Saturday, 21 February 2015

30 Years of The Breakfast Club


Three years before I was born, The Breakfast Club was released to cinemas in 1985. Whilst I may not have been around for the initial release, it soon became one of my favourite 80s films after I first saw it as a teenager. 

So join me as I count down some of the most memorable moments from the film that brought us a brain, an athlete, a basket case, a princess and a criminal.

Dancing in the Library

No 80s film is complete without some form of montage, and The Breakfast Club is no exception. Step forward the memorable dance montage in the library.

Undoubtedly one of the most iconic scenes in the film, the scene kicks off when Brian rigs up the record player in the office to play Karla DeVito's "We Are Not Alone." From here, each character gets down to boogie in their own way (my personal favourite is the Madness-esque walk performed by Bender, Brian and Andrew). 

Scene trivia: 
Director John Hughes originally intended for Molly Ringwald (the sophisticated and pretty redhead Claire in the film) to shoot the dance scene alone. However, the actress did not consider herself a good dancer, and had doubts about the scene being effective. So Hughes made a quick revision and included the rest of the cast to allow Ringwald to feel more comfortable. 

The last minute change was a welcome one, effectively showing the transition from a group of teenagers begrudgingly sharing the same room for a morning, to a unlikely but downright fitting group of friends. 

 

Lunch

Whilst only a brief section of the film, each character's choice of lunch is a subtle and clever way of highlighting the stereotypes.

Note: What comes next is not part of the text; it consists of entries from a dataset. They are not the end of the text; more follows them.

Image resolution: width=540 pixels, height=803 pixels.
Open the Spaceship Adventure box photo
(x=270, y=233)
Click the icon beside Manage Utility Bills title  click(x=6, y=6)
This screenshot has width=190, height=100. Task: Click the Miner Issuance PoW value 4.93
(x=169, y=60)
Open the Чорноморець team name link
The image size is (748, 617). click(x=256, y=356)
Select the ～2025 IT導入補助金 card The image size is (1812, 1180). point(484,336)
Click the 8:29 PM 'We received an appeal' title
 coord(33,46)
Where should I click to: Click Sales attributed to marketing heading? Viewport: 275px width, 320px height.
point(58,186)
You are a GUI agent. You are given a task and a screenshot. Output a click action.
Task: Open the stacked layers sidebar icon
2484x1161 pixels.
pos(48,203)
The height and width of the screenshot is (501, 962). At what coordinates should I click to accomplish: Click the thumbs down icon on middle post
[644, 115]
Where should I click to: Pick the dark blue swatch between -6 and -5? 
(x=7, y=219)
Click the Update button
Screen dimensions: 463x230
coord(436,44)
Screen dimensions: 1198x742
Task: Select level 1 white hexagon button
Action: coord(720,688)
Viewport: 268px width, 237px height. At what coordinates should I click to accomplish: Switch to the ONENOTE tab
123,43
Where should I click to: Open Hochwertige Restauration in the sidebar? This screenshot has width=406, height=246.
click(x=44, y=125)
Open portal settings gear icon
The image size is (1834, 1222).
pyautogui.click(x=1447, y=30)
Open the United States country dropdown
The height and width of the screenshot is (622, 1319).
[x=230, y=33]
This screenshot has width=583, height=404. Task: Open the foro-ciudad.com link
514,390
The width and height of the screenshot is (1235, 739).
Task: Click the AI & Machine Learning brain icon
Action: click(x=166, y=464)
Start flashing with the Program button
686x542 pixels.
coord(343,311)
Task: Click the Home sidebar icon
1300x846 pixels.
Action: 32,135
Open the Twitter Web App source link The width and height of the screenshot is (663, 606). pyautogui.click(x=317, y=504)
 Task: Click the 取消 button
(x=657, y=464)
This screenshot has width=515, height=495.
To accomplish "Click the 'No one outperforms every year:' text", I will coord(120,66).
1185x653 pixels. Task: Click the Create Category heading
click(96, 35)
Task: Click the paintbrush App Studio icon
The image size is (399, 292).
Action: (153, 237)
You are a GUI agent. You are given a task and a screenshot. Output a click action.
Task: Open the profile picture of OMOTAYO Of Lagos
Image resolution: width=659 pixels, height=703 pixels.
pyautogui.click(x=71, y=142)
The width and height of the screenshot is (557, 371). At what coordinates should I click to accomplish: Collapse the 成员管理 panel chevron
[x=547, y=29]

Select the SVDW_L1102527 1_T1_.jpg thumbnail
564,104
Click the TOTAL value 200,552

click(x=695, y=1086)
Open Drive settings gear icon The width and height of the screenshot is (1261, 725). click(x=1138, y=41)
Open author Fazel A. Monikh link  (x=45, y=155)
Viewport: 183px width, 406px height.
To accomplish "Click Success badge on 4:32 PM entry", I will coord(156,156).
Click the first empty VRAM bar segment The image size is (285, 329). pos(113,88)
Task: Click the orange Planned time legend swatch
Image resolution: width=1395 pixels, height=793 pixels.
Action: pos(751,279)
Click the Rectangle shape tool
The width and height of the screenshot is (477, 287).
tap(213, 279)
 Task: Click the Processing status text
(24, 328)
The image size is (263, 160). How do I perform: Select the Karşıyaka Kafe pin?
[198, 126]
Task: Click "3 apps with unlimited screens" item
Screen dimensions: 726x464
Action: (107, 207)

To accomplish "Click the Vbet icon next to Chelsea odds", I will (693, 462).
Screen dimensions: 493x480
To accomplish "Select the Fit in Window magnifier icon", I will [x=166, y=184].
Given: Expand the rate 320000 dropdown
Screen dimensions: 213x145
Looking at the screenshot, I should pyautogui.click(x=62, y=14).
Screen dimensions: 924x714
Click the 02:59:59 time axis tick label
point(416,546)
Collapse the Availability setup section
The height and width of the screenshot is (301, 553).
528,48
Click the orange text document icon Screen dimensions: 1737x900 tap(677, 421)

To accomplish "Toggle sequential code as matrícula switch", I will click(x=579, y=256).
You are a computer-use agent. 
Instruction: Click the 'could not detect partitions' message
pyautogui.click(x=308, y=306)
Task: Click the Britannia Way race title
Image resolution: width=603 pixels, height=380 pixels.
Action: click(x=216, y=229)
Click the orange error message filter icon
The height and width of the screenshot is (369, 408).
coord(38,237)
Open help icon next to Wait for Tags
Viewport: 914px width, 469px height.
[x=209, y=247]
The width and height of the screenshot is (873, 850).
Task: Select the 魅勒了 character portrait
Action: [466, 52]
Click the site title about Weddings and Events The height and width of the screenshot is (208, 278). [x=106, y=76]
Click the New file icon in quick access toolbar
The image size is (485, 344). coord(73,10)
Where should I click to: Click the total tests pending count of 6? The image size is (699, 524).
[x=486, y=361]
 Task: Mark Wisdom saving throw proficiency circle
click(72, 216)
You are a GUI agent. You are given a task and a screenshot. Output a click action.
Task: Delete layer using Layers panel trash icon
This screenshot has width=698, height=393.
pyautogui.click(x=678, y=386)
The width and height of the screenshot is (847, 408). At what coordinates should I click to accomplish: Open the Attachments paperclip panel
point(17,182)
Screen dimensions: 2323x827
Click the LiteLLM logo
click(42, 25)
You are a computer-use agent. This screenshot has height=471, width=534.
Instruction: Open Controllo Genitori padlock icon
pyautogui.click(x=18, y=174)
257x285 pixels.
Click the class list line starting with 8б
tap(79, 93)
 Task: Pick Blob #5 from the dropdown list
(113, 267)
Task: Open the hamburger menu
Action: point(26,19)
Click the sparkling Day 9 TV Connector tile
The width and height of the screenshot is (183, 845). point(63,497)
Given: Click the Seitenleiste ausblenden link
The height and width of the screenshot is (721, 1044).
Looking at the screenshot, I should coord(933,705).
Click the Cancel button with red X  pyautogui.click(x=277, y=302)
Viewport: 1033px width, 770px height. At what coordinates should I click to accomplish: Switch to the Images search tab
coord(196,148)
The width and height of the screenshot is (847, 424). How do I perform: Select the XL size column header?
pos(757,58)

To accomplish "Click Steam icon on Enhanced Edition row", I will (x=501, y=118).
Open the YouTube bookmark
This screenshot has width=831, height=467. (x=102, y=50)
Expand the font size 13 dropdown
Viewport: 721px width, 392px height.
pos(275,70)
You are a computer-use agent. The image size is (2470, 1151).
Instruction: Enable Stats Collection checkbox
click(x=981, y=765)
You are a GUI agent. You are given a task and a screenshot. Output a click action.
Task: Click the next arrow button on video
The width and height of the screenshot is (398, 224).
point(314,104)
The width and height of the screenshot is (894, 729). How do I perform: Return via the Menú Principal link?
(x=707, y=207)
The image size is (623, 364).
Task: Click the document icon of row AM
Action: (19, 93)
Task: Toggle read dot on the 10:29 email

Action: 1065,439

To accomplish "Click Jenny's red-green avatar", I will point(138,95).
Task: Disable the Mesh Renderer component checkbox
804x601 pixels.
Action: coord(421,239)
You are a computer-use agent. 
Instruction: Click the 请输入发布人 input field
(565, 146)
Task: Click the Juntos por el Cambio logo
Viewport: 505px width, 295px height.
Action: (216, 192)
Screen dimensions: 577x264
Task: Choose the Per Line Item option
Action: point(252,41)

Andrew: An athlete and a wrestler, his lunch consists of multiple sandwiches, pieces of fruit, along with a super-sized bag of crisps. The abundance of food just helps to live up to his "jock" stereotype, whilst also highlighting his dad's focus on his own son's sport career (weight trainers and wrestlers will often intake a higher calorie allowance to build muscle).

Allison: The weird and quirky member of the group combines both crisps and sugar in a sandwich, whilst the other teenagers look on in bewilderment. This weird choice of lunch just affirms Allison's demeanour.

Claire: The Princess brings in sushi on an elaborate set up. This is to show that she comes from a rich family, as sushi is considered a more sophisticated, expensive choice of lunch.

Bender: The Criminal has no lunch, which strengthens his stories of the abuse he receives from his parents. His parents fail to care for him, and the lack of lunch only goes to show that.

Brian: At this point in the film, the audience are led to believe that the Brain has a good, normal home-life, whilst he achieves at school. His lunch is pretty normal, consisting of a sandwich, soup and fruit juice, reflecting his supposed life.


Scene trivia: 
The coke that the teenagers drink from have the Olympic sign printed onto them, due to the 1984 Olympics in Los Angeles. 




The Chase

Parodied time and time again, the hallway chase scene is one of the most memorable scenes in the film. After sneaking out of detention, the group know they have to get back before the Principal returns. And so begins the famous chase scene, set to Wang Chung's "Fire in the Twilight."

Another montage-style scene (John Hughes was rather fond of them in his movies), the group slide left, right, up and down around the hallways, ending with Bender taking the bullet to get the rest of them safely back into the cafeteria without a hitch.




The Fist Pump/80s Freeze Frame

Concluding this fond look back at The Breakfast Club is undoubtedly the most iconic scene in the film. Utilising the familiar 80s freeze frame, Bender's final shot 'fist pump' on the field after the group have finished their time in detention sums up the end simply, but perfectly. 

At this point in time, we know that this group of stereotypical teenagers have grown from reluctantly sharing a room to friends who will most definitely look at one another differently in the school hallways from now on. 


"Dear Mr. Vernon,

We accept the fact that we had to sacrifice a whole saturday in detention for whatever it is we did wrong, but we think you're crazy for making us write an essay telling you who we think we are.



You see us as you want to see us, in the simplest terms, in the most convenient definitions. But what we found out, is that each one of us is a brain, and an athlete, and a basketcase, a princess, and a criminal.



Does that answer your question?

Sincerely yours,

The Breakfast Club."




Scene trivia: 
Bender raising his fist in defiance was actually ad-libbed. Judd Nelson was originally supposed to walk off into the sunset, but director John Hughes encouraged him to film several takes, playing around with different actions. When filming was just about to finish, Nelson threw his fist up without letting anyone knowing first. Surprised by how effective his simple gesture was, Hughes decided to keep it as the closing shot of the film. Since then, the 'fist pump', accompanied by Simple Mind's "Don't You (Forget About Me)", has gone down as one of the most iconic and parodied scenes in film history. 


Happy 30th Anniversary, The Breakfast Club!